Rot-schwarze Rückwärtsrolle in der Queer-Politik

QueerDIE LINKE im Abgeordnetenhaus

Weder eine Entschädigung noch ein Forschungszentrum

Anlässlich der rot-schwarzen Ablehnung der Forderungen der Linksfraktion in der gestrigen Rechtsausschusssitzung des Abgeordnetenhauses erklärt der rechtspolitische Sprecher Dr. Klaus Lederer:

Berlins Queer-Politik hält schlechte Nachrichten bereit: Es soll zwar eine Rehabilitierung verurteilter Schwuler, aber weder eine Entschädigung noch ein Forschungszentrum zur Homosexuellenverfolgung geben.
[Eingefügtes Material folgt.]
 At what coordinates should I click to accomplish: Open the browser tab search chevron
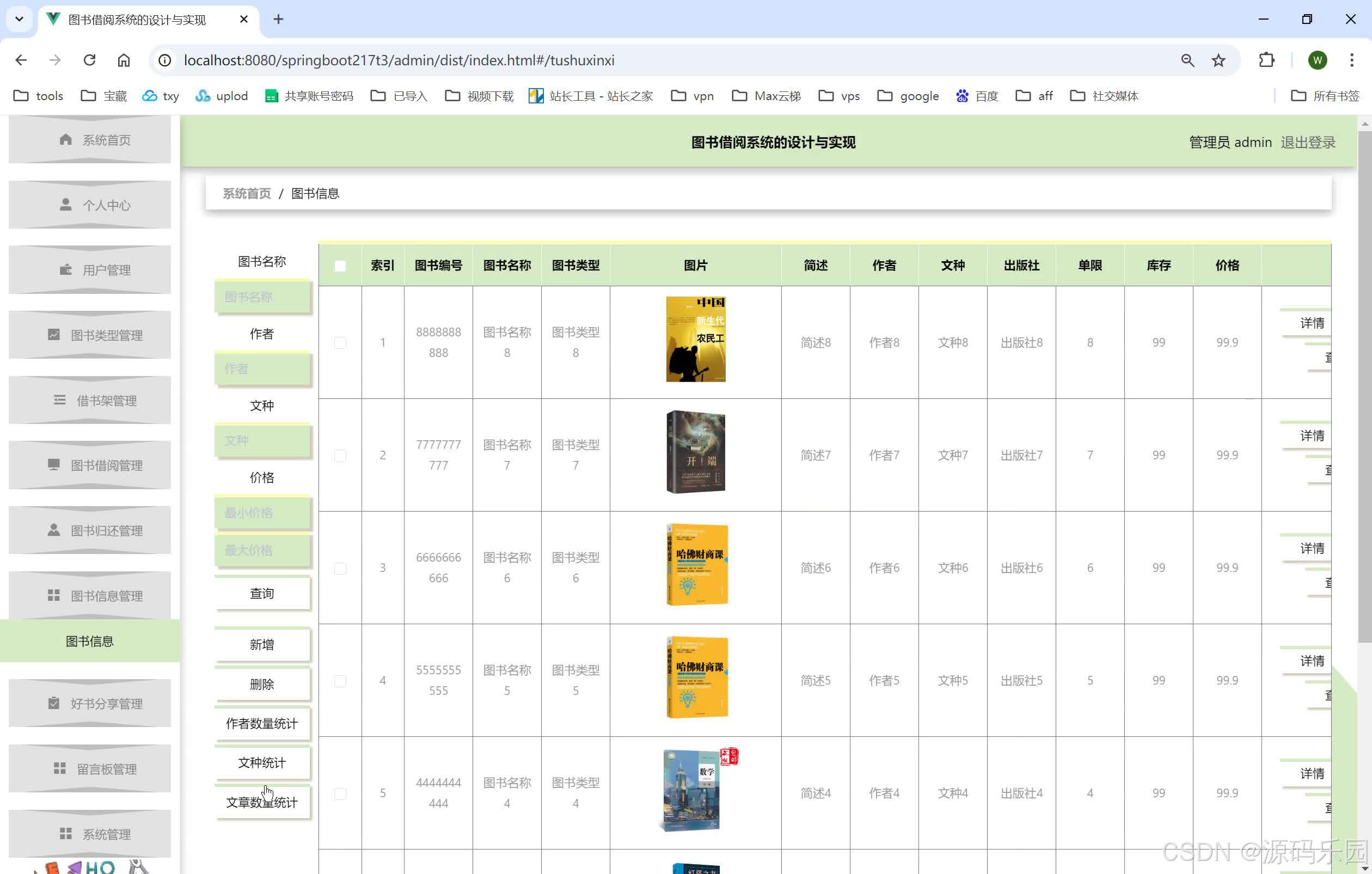point(19,19)
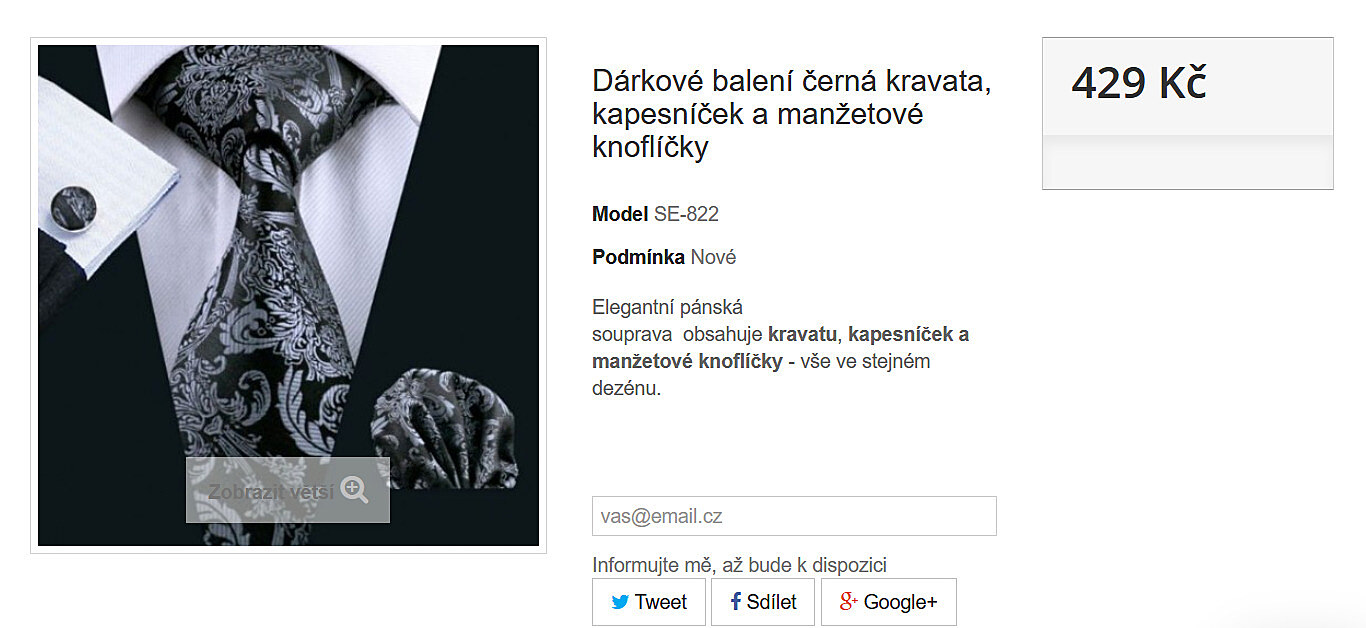
Task: Share on Facebook with the Sdílet label
Action: [x=772, y=602]
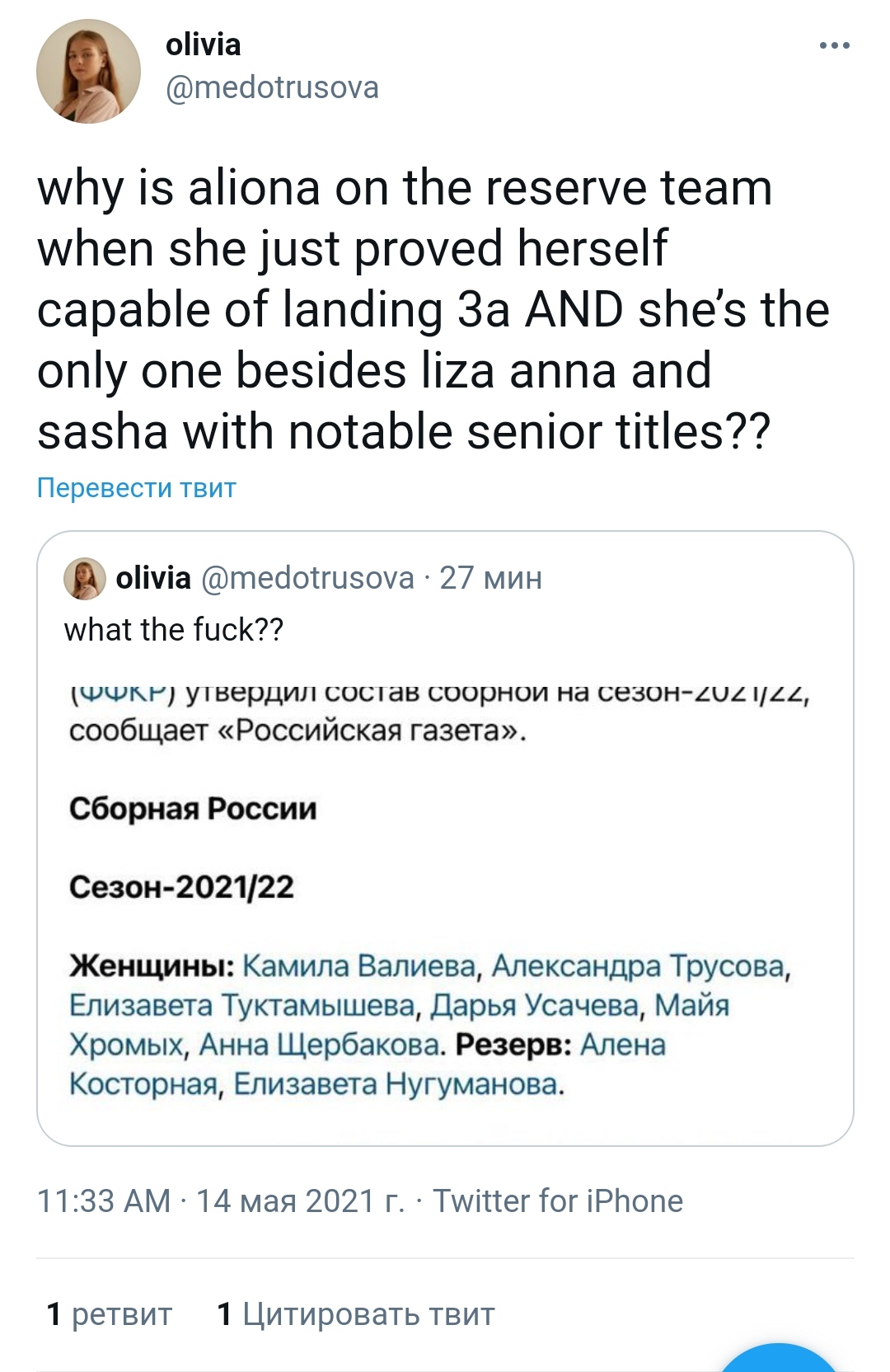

Damit hat die rot-schwarze Koalition sich von zwei bereits 2009 vom Abgeordnetenhaus und 2011 vom Senat beschlossenen wichtigen Errungenschaften zur Aufarbeitung der justiziellen Schwulenverfolgung in beiden deutschen Staaten nach 1945 verabschiedet.

So weicht – wohl auf Druck der CDU – in einer aktuellen Berliner Bundesratsinitiative die Forderung nach Entschädigung der menschenrechtswidrig, auf Grundlage diskriminierenden Strafrechts verurteilten homosexuellen Männer einem sanften Prüfauftrag an die Bundesregierung. Obwohl bereits in der vergangenen Legislaturperiode ein im Auftrag des rot-roten Senats eingeholtes Rechtsgutachten die Dringlichkeit einer Entschädigung bestätigt hatte.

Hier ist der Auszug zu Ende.